Thousands of Kachin have been driven out of more than 50 villages as of June 2018, adding to a tally of more than 400 villages, 300 churches, and 100 schools destroyed or damaged by soldiers since 2011, according to the Kachin Independence Organization (KIO).
Fleeing their homes and villages has not always offered the Kachin security. Myanmar’s armed forces, the Tatmadaw, have cut off humanitarian aid for scores of camps for internally displaced people (IDPs) in areas controlled by the KIO’s armed wing, the KIA. Meanwhile, Baptist and Catholic churches have stepped up to host many of the camps.
About 130,000 Kachin are displaced in Kachin state and bordering Shan state, fleeing to IDP camps since the Southeast Asian nation’s civil war rekindled after a 17-year ceasefire.

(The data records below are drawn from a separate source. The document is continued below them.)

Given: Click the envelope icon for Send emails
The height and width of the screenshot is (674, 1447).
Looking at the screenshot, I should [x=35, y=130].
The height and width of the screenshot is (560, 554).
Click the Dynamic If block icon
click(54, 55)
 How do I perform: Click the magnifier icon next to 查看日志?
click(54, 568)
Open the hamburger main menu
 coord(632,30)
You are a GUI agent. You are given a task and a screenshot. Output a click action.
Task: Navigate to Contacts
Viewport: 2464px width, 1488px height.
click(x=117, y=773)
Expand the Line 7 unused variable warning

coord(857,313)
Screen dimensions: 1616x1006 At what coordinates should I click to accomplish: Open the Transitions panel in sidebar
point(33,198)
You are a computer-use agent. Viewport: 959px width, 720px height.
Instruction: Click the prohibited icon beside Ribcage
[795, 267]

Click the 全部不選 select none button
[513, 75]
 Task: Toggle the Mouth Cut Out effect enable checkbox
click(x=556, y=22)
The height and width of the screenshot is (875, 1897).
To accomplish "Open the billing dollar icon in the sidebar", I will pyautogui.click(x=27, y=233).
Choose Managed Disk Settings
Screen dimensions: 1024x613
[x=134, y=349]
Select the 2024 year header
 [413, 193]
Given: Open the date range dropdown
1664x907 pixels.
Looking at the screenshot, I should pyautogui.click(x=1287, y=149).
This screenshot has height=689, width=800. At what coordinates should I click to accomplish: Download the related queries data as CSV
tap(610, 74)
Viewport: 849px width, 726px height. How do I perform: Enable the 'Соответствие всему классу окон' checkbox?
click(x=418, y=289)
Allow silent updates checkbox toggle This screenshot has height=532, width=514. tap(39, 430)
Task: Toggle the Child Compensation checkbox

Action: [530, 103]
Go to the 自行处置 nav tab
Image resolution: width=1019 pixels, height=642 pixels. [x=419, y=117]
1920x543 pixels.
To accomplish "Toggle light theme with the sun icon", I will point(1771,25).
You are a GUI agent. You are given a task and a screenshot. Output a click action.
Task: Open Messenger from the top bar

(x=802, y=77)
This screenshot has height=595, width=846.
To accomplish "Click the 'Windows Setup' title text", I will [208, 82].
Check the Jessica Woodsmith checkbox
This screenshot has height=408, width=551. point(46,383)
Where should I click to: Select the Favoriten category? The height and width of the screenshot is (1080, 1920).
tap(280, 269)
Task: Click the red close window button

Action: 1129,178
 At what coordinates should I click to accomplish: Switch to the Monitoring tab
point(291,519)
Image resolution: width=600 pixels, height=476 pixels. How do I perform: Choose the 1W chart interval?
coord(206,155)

But while the Tatmadaw’s scorched-earth warfare against the Rohingya has been reported on regularly by global news outlets, awareness of similar human rights violations—rape, torture, and murder—against the Kachin has yet to become widespread. A United Nations investigation in March noted that there were “marked similarities” between the violence against the Rohingya and the Kachin.
The eyes of the world turned briefly to the ethnic group during a visit to Myanmar by Pope Francis last fall, where he was welcomed by more than 7,000 Kachin. But since then many feel that the global body of Christ has ignored them.